With previous franchise composers James Horner and Jerry Goldsmith both turning down this project for their own vehement reasons, Meyer had to seek out someone new to provide a musical landscape for this darker toned film. Cliff Eidelman delivered something right on the money. It’s certainly not the rousing fanfares of old, but surely appropriate for the heavier subject matter and dangerous implications of the story. He nicely throws in the right lighter cues at the perfect moments. When Kirk and Spock have a discussion just before the third act, Eidelman brings out a poignant, warm feeling in his score.

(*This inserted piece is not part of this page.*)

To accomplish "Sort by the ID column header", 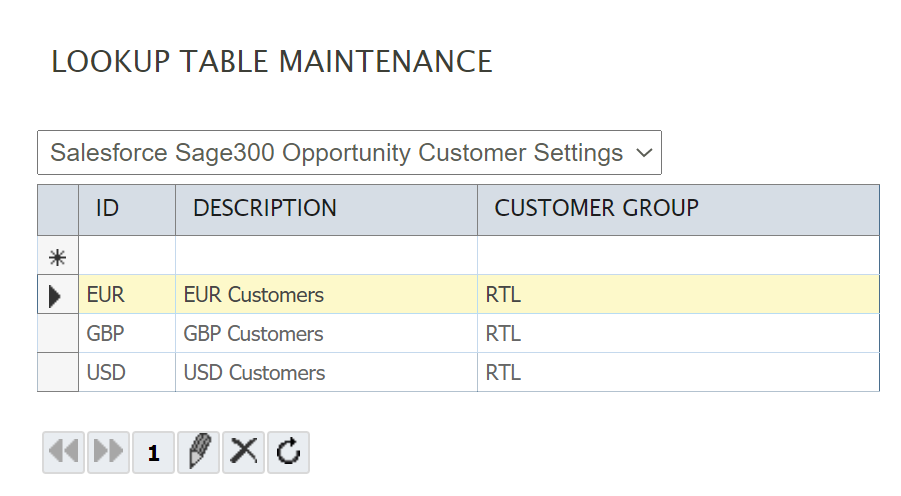I will (x=126, y=209).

His work complements the film’s various dramatic facets beautifully, and the film concludes with a gorgeous composition that sends the original crew out with class and style.
I find it difficult to express a counter-balance to my criticisms to support my opinion in that this is still a good movie. I will never deny that is, but I think it succeeds only well enough instead of exceeding where it could have. Simply put, what I’m saying about Star Trek VI is that it is a good film that still had plenty of room for improvement. It’s themes are smart and topical for the time, and still have some resonance today. Peace is a difficult thing to strive for, and some people are more comfortable with continuing to be at war with a lifelong enemy than try to learn to co-exist with them in peace. These are ideals that primarily Kirk has to deal with and overcome, and that is the best handled thing about this entire movie. While there has been a lot of criticism in this review, it’s simply to point out that many of the good aspects of this movie could have been great, if given more time to fully develop them at the script level. As I said, I have felt as if there was something lacking in this movie, and in short, that something was a lack of tension and urgency in the plot as well as a need for more substance added into many of the newly introduced characters. It has great, strong subject matter which felt like a necessary story to be told in the annals of Star Trek, but for as much as you can read into them, there’s just as much that didn’t end up on the page or the screen to flesh out those details. This is a movie I still like very much, and I think it is a respectable send-off for the original cast of Star Trek. I give it a very strong recommendation. Again, being that it was the first Trek film I ever saw, I think this is one that could draw you into the franchise, and show you it does have substance and relevance to offer.